══ Page excerpt
DOCTOR: Hello. I'm the Doctor and this is Rose. Can we see your daughter?

TRISH: No, you can't.

DOCTOR: Okay. Bye.

TRISH: Why? Why do you want to see Chloe?

DOCTOR: Well, there's some interesting stuff going on in this street, and I just thought. Well, we thought, that she might like to give us a hand.

ROSE: Sorry to bother you.

DOCTOR: Yeah, sorry. We'll let you get on with things. On your own. Bye again.

TRISH: Wait! Can you help her?

DOCTOR: Yes, I can.

[Living room]

(The television is on, of course.)

HUW EDWARDS [OC]: The Torch Bearer is running up the Mall, which I can tell you is

TRISH: She stays in her room most of the time. I try talking to her, but it's like trying to speak to a brick wall. She gives me nothing, just asks to be left alone.

ROSE: What about Chloe's dad?

TRISH: Chloe's dad died a year ago.

ROSE: I'm sorry.

TRISH: You wouldn't be if you'd known him.

DOCTOR: Well, let's go and say hi.

TRISH: I should check on her first. She might be asleep.

DOCTOR: Why are you afraid of her, Trish?

TRISH: I want you to know before you see her that's she's really a great kid.

DOCTOR: I'm sure she is.

TRISH: She's never been in trouble at school you should see her report from last year. A's and B's.

ROSE: Can I use your loo?

TRISH: She's in the choir. She's singing in an old folks home. Any mum would be proud. You know I want you to know these things before you see her, Doctor, because right now, she's not herself.

(Rose goes upstairs, and hides in the airing closet as Chloe comes out of her room and goes downstairs. She goes into Chloe's room and sees the wall covered in drawings, including Dale and the cat. There is a noise from the wardrobe, and she knocks over a jar of coloured pencils. When she's picked them up again, Dale is scowling.)

[Kitchen]

(Chloe is getting herself a drink of milk from the fridge.)

DOCTOR: All right, there? I'm the Doctor.

CHLOE: I'm Chloe Webber.

DOCTOR: How're you doing, Chloe Webber?

CHLOE: I'm busy. I'm making something, aren't I, mum.
════
══ Provided data
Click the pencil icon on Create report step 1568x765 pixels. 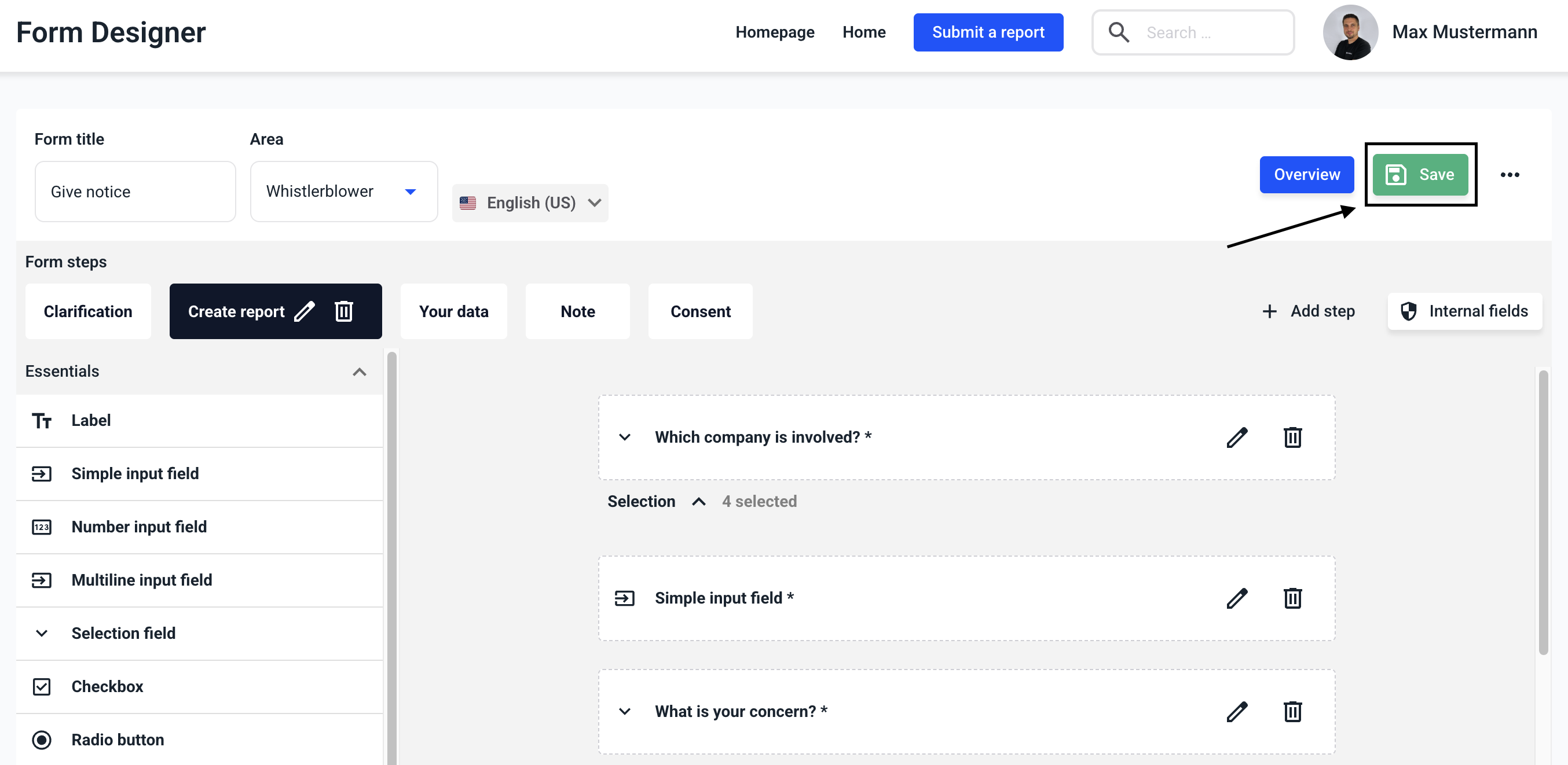click(305, 311)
════
*Problem A*: In the script excerpt, why does Trish tell the Doctor about Chloe's school report and her singing before he sees Chloe?
*Problem B*: Which characters have spoken lines in the script excerpt?
*Problem C*: Pick up the script excerpt right after Chloe's line "I'm busy. I'm making something, aren't I, mum." and keep writing the scene.

*Final answer A*: She wants him to know these good things beforehand because, as she says, right now Chloe is "not herself."

*Final answer B*:
- The Doctor
- Rose
- Trish
- Huw Edwards
- Chloe

*Final answer C*:
TRISH: And like I said, she's not been sleeping.

DOCTOR: But you've been drawing, though. I'm rubbish. Stick men about my limit. Can do this, though.

(He gives the Vulcan salute.)

DOCTOR: Can you do that?

CHLOE: They don't stop moaning.

TRISH: Chloe.

CHLOE: I try to help them, but they don't stop moaning.

DOCTOR: Who don't?

CHLOE: We can be together.

TRISH: Sweetheart.

CHLOE: Don't touch me, mum.

[Chloe's bedroom]

(The doors to the wardrobe rattle again. Rose opens them. A wind blows in her face. She parts the clothes to see a drawing of a bearded, yellow-eyed man.)

CHLOE'S DAD [OC]: I'm coming.

[Kitchen]

CHLOE: I'm busy, Doctor.

DOCTOR: Come on, Chloe. Don't be a spoil sport. What's the big project? I'm dying to know. What're you making up there?

ROSE [OC]: Doctor!

[Chloe's bedroom]

(The Doctor gets there first.)

CHLOE'S DAD [OC]: I'm coming to hurt you.

(The Doctor shuts the doors.)

ROSE: Look at it.

DOCTOR: No, ta.

(He goes to look at the other pictures.)

TRISH: What the hell was that?

ROSE: A drawing. The face of a man.

TRISH: What face?

ROSE: Best not.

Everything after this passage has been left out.